CUSBS works in the recently-established Cambridge Biomakespace (UK). The space is run entirely by a team of volunteers who range from doctorate-holding biologists to hardware hobbyists. Members are offered a fully-equipped lab space for their projects. Biomakespace also runs regular open workshops for interested people with different skills and expertise to gain practical experience. The workshops illustrate techniques such as PCR and next-generation sequencing by examining topics like plant heredity and the origins of human taste. This type of interdisciplinary community building and broader public outreach both have a crucial role in the growth of synthetic biology.

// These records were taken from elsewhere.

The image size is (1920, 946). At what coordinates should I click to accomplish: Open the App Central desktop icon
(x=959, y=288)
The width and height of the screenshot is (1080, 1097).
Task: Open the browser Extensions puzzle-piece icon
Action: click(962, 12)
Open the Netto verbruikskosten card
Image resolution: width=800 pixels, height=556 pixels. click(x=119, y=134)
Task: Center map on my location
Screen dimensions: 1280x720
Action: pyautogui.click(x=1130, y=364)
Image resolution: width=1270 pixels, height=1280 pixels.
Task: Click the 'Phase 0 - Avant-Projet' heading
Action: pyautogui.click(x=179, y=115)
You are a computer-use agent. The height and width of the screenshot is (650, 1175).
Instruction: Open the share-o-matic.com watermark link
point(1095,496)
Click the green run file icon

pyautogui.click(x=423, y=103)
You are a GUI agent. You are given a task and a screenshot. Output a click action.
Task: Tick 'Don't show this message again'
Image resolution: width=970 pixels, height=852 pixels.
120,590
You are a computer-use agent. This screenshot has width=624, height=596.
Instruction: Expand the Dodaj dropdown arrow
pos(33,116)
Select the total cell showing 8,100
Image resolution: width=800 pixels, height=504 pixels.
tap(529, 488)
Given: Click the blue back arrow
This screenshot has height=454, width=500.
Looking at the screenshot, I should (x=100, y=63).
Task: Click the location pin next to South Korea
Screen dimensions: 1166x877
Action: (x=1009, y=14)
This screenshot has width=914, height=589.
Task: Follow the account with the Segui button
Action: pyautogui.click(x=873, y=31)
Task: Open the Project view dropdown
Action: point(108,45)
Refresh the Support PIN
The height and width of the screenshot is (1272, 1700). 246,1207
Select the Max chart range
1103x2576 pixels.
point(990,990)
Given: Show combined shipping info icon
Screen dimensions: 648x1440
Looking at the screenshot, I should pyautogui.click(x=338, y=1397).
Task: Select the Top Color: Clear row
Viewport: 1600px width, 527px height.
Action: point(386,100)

They will expand the pool of available talent, help correct misconceptions and raise new questions about the safety and role of genetically modified organisms in society.
The rapidly increasing promise of synthetic biology as a tool for good must be sustained by matched growth in the availability and effectiveness of education in the field. The current state of formal education does not capture the creative and inventive spirit of synthetic biology as effectively as it could, and does not integrate the required knowledge from disparate disciplines. External programs such as iGEM, student societies, and community lab spaces have filled the gap. These initiatives allow students to engage with synthetic biology in a meaningful way, gaining practical and quantitative experience in the process. Schools and universities should take note of what has succeeded, and aim to integrate some of these concepts more closely into mainstream curricula.